Provided data: Begin

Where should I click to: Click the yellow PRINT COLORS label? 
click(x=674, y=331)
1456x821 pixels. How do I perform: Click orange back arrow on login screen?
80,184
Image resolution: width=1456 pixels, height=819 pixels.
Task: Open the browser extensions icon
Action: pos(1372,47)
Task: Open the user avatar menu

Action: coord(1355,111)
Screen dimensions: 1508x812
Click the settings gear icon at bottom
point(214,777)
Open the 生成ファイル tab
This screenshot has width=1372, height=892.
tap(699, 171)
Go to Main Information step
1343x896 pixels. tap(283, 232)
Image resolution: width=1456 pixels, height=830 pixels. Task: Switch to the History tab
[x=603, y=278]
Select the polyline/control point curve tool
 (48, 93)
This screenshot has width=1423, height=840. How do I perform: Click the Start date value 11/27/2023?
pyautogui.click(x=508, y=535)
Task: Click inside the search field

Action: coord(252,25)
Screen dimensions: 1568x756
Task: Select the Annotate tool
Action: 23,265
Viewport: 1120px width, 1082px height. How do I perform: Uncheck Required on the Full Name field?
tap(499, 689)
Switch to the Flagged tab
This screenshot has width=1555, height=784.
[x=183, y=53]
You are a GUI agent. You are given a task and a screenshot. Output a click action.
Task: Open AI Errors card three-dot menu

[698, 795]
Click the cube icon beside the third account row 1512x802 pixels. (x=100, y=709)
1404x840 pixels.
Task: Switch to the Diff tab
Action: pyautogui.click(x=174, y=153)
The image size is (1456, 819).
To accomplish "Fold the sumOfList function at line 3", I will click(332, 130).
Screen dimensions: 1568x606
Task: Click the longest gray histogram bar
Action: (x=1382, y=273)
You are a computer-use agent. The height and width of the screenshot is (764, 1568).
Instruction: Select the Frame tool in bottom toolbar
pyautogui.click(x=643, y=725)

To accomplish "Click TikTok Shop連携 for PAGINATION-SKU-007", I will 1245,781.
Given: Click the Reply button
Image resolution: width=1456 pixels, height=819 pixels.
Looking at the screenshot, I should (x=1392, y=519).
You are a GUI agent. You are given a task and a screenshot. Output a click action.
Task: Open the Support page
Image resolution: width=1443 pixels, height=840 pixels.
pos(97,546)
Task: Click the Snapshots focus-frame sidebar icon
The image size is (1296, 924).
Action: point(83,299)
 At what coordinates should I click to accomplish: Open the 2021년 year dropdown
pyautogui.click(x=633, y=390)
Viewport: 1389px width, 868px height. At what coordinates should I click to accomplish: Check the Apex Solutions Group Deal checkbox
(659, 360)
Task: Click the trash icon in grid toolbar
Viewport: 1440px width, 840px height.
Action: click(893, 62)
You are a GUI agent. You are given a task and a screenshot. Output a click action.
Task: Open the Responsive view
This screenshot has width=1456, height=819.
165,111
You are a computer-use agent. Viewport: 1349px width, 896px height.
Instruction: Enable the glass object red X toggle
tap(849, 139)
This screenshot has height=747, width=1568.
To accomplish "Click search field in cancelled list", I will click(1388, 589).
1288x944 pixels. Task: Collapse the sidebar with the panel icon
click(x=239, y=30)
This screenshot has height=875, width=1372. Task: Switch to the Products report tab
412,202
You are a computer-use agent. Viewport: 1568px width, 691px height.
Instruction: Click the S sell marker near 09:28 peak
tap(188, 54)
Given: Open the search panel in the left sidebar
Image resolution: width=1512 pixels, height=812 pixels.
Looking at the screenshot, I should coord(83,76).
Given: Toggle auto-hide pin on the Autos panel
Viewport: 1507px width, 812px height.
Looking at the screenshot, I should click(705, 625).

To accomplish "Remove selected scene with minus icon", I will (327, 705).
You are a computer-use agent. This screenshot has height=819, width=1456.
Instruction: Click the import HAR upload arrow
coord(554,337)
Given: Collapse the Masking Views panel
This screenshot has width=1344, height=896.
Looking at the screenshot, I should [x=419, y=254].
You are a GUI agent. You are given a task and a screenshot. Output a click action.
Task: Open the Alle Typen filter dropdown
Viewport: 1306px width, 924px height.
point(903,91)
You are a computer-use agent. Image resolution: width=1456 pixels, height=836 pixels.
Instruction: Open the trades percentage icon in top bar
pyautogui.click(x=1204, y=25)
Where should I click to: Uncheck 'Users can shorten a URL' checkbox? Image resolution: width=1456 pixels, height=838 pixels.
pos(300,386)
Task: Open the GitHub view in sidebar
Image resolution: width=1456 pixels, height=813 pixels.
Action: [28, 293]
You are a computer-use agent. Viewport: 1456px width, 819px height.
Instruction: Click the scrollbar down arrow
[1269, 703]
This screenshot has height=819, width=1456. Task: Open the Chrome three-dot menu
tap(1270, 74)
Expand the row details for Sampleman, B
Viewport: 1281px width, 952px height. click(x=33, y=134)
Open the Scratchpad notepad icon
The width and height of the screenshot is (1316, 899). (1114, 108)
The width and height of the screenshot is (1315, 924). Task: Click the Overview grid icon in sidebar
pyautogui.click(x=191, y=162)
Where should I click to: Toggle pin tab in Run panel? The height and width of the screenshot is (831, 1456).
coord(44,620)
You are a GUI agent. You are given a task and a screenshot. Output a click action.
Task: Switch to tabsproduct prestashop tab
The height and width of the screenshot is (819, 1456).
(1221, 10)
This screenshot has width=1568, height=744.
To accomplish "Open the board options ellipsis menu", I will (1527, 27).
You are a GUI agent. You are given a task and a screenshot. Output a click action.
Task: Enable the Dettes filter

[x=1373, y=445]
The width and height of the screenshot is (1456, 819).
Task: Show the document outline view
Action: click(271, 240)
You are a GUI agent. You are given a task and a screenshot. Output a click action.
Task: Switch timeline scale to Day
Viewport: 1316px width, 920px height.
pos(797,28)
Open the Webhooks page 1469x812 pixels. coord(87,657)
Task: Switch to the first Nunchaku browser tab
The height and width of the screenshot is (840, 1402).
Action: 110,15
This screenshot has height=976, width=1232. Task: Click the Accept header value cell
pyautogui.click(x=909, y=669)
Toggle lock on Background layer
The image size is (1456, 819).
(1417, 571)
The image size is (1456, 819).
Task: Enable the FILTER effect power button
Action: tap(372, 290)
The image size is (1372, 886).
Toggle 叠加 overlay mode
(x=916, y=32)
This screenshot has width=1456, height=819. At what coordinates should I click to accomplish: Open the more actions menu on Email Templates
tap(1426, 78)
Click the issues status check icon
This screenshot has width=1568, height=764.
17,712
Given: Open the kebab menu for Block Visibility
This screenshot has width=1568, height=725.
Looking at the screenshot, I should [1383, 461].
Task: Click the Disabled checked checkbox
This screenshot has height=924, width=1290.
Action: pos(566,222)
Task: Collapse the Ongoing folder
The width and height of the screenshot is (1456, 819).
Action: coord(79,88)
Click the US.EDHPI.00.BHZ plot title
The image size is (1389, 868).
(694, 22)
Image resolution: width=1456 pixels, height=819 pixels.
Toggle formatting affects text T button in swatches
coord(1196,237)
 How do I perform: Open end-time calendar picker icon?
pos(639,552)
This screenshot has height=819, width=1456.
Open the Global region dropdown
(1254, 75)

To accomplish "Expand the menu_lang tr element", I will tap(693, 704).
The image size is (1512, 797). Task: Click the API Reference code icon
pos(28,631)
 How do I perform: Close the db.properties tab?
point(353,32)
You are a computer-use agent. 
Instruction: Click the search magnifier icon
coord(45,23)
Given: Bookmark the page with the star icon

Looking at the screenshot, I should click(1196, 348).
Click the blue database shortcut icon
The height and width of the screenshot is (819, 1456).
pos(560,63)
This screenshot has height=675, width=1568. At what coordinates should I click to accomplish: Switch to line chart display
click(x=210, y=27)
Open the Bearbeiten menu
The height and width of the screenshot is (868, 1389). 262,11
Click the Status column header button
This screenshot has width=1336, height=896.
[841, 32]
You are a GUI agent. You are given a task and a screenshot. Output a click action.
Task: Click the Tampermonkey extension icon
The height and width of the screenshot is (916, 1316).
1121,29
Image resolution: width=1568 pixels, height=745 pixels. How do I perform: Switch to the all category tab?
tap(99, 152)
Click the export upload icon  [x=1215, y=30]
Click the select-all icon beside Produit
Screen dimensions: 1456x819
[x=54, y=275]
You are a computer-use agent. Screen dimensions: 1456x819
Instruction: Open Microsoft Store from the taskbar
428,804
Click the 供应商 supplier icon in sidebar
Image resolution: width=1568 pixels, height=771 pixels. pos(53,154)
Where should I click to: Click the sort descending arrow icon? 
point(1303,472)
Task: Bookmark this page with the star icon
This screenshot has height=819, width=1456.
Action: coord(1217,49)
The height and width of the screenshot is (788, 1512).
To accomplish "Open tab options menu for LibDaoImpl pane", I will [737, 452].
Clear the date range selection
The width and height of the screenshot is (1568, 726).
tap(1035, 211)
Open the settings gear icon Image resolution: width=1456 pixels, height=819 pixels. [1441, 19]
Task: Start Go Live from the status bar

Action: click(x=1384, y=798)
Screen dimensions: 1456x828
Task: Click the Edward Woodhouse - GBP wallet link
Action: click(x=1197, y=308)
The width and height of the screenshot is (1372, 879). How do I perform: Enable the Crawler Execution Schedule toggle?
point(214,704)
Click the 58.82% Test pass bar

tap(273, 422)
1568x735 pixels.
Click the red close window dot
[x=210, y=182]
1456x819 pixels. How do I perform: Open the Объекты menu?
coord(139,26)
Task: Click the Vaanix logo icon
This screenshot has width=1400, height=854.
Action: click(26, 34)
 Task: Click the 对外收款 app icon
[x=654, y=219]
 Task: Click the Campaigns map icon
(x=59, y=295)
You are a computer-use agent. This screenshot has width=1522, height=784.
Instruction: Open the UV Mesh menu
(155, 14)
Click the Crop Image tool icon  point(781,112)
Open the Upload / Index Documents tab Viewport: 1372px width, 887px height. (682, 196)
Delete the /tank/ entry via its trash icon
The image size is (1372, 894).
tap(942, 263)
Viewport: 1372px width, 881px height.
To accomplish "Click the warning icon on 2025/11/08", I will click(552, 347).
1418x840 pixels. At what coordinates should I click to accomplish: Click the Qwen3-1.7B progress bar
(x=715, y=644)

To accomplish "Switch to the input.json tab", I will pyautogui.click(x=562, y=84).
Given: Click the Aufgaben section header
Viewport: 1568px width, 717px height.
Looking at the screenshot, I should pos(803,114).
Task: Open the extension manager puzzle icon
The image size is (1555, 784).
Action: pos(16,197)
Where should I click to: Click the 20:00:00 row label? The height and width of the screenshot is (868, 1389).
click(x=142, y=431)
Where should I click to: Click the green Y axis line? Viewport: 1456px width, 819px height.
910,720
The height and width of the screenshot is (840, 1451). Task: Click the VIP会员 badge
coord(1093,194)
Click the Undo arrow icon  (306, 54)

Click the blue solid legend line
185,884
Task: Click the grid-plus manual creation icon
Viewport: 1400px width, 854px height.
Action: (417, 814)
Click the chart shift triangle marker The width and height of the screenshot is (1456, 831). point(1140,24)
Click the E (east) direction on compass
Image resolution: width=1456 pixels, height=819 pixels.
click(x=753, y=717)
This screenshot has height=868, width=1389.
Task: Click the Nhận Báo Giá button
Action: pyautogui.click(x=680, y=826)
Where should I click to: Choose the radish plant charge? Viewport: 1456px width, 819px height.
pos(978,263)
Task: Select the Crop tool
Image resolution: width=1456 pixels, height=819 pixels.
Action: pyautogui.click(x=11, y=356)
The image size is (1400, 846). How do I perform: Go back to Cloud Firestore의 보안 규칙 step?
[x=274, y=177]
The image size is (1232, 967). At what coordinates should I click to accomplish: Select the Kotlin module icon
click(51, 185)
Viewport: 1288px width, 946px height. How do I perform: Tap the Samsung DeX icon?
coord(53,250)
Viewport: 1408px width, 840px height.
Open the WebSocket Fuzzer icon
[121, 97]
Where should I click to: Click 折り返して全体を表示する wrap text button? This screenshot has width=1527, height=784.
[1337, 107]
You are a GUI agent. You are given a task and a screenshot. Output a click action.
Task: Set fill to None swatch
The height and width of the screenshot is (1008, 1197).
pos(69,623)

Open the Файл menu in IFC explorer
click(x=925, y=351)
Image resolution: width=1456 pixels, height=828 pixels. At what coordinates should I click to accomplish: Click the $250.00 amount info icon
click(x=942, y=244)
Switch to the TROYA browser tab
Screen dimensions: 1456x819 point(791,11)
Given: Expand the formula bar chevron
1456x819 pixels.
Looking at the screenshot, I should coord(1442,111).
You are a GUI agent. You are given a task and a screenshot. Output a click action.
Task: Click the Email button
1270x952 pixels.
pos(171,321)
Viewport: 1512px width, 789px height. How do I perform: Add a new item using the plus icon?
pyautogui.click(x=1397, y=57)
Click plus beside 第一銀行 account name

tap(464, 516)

Provided data: End

Aim of the exercise => Reprint exactly the lines above that start at the one with "Where should I click to: Choose" and end at the one with "Viewport: 1408px width, 840px height.", keeping both and adding none.

The completed task =>
Where should I click to: Choose the radish plant charge? Viewport: 1456px width, 819px height.
pos(978,263)
Task: Select the Crop tool
Image resolution: width=1456 pixels, height=819 pixels.
Action: pyautogui.click(x=11, y=356)
The image size is (1400, 846). How do I perform: Go back to Cloud Firestore의 보안 규칙 step?
[x=274, y=177]
The image size is (1232, 967). At what coordinates should I click to accomplish: Select the Kotlin module icon
click(51, 185)
Viewport: 1288px width, 946px height. How do I perform: Tap the Samsung DeX icon?
coord(53,250)
Viewport: 1408px width, 840px height.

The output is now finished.